Where the listing below reaches the line containing "Task: Open the Printer listener port dropdown", start writing out lines exactly, and stop once the line containing "The image size is (1300, 924)." has been written.

Material to process >>
★ ★ ★ ★ ★ ★ ★
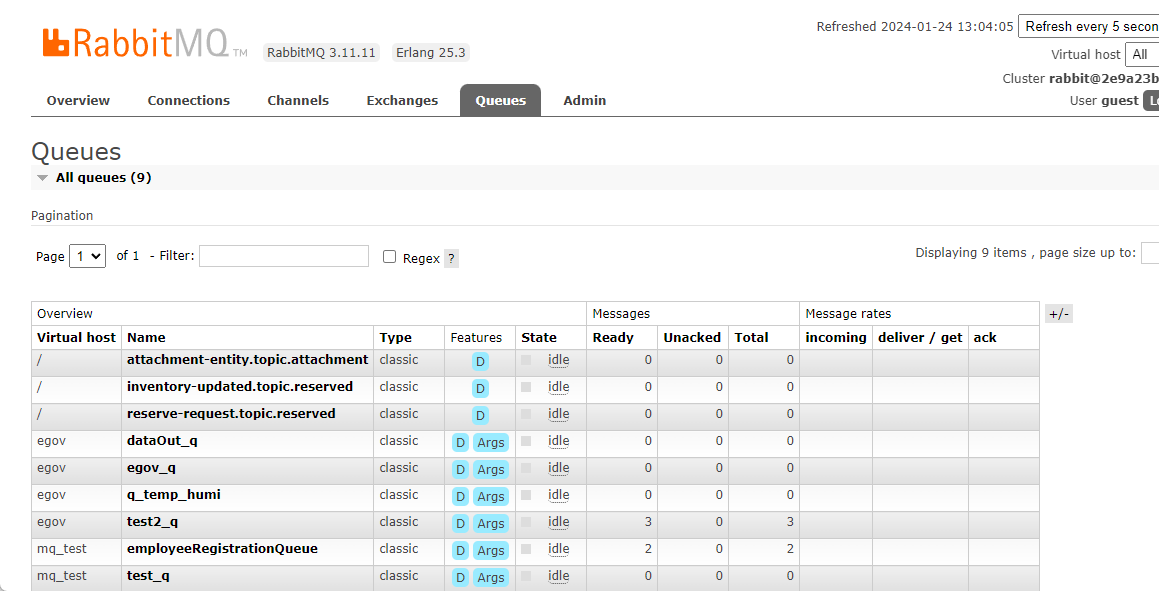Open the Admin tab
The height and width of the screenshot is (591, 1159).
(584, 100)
★ ★ ★ ★ ★ ★ ★
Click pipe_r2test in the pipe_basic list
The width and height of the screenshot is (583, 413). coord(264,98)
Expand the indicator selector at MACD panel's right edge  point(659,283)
★ ★ ★ ★ ★ ★ ★
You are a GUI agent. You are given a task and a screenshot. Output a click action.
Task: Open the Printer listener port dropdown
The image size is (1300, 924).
★ ★ ★ ★ ★ ★ ★
Response for this exercise >>
Task: Open the Printer listener port dropdown
The image size is (1300, 924).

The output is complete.